───── Available data
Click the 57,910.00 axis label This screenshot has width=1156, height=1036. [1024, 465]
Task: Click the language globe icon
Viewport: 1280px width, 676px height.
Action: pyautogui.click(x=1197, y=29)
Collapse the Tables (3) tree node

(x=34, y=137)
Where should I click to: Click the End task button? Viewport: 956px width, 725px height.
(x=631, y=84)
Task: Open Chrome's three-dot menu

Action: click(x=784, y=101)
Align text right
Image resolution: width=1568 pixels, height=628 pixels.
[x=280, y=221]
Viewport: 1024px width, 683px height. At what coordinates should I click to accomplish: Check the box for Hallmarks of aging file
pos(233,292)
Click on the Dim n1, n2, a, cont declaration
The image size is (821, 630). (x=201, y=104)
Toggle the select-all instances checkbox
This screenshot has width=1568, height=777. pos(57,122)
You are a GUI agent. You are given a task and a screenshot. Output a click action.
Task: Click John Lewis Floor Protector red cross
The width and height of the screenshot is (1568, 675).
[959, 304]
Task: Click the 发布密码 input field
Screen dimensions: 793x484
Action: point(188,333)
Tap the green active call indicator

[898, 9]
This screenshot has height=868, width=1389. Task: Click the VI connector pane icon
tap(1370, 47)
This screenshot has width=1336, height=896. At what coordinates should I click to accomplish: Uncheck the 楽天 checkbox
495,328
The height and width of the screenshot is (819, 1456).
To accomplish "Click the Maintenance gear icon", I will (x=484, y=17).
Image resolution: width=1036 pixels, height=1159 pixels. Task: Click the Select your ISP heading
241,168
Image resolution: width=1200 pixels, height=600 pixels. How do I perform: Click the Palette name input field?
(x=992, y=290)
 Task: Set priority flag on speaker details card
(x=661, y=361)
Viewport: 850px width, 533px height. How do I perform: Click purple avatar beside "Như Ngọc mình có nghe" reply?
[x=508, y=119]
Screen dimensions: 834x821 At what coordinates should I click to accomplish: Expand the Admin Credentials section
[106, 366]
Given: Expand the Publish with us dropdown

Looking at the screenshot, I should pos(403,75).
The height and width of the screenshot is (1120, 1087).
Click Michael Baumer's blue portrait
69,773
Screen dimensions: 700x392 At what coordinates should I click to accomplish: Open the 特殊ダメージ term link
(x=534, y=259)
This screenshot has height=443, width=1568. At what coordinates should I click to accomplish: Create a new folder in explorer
──────────
Exercise requirements
This exercise requires an exact copy of all the records.

Task result
Click the 57,910.00 axis label This screenshot has width=1156, height=1036. [1024, 465]
Task: Click the language globe icon
Viewport: 1280px width, 676px height.
Action: pyautogui.click(x=1197, y=29)
Collapse the Tables (3) tree node

(x=34, y=137)
Where should I click to: Click the End task button? Viewport: 956px width, 725px height.
(x=631, y=84)
Task: Open Chrome's three-dot menu

Action: click(x=784, y=101)
Align text right
Image resolution: width=1568 pixels, height=628 pixels.
[x=280, y=221]
Viewport: 1024px width, 683px height. At what coordinates should I click to accomplish: Check the box for Hallmarks of aging file
pos(233,292)
Click on the Dim n1, n2, a, cont declaration
The image size is (821, 630). (x=201, y=104)
Toggle the select-all instances checkbox
This screenshot has width=1568, height=777. pos(57,122)
You are a GUI agent. You are given a task and a screenshot. Output a click action.
Task: Click John Lewis Floor Protector red cross
The width and height of the screenshot is (1568, 675).
[959, 304]
Task: Click the 发布密码 input field
Screen dimensions: 793x484
Action: point(188,333)
Tap the green active call indicator

[898, 9]
This screenshot has height=868, width=1389. Task: Click the VI connector pane icon
tap(1370, 47)
This screenshot has width=1336, height=896. At what coordinates should I click to accomplish: Uncheck the 楽天 checkbox
495,328
The height and width of the screenshot is (819, 1456).
To accomplish "Click the Maintenance gear icon", I will (x=484, y=17).
Image resolution: width=1036 pixels, height=1159 pixels. Task: Click the Select your ISP heading
241,168
Image resolution: width=1200 pixels, height=600 pixels. How do I perform: Click the Palette name input field?
(x=992, y=290)
 Task: Set priority flag on speaker details card
(x=661, y=361)
Viewport: 850px width, 533px height. How do I perform: Click purple avatar beside "Như Ngọc mình có nghe" reply?
[x=508, y=119]
Screen dimensions: 834x821 At what coordinates should I click to accomplish: Expand the Admin Credentials section
[106, 366]
Given: Expand the Publish with us dropdown

Looking at the screenshot, I should pos(403,75).
The height and width of the screenshot is (1120, 1087).
Click Michael Baumer's blue portrait
69,773
Screen dimensions: 700x392 At what coordinates should I click to accomplish: Open the 特殊ダメージ term link
(x=534, y=259)
This screenshot has height=443, width=1568. At what coordinates should I click to accomplish: Create a new folder in explorer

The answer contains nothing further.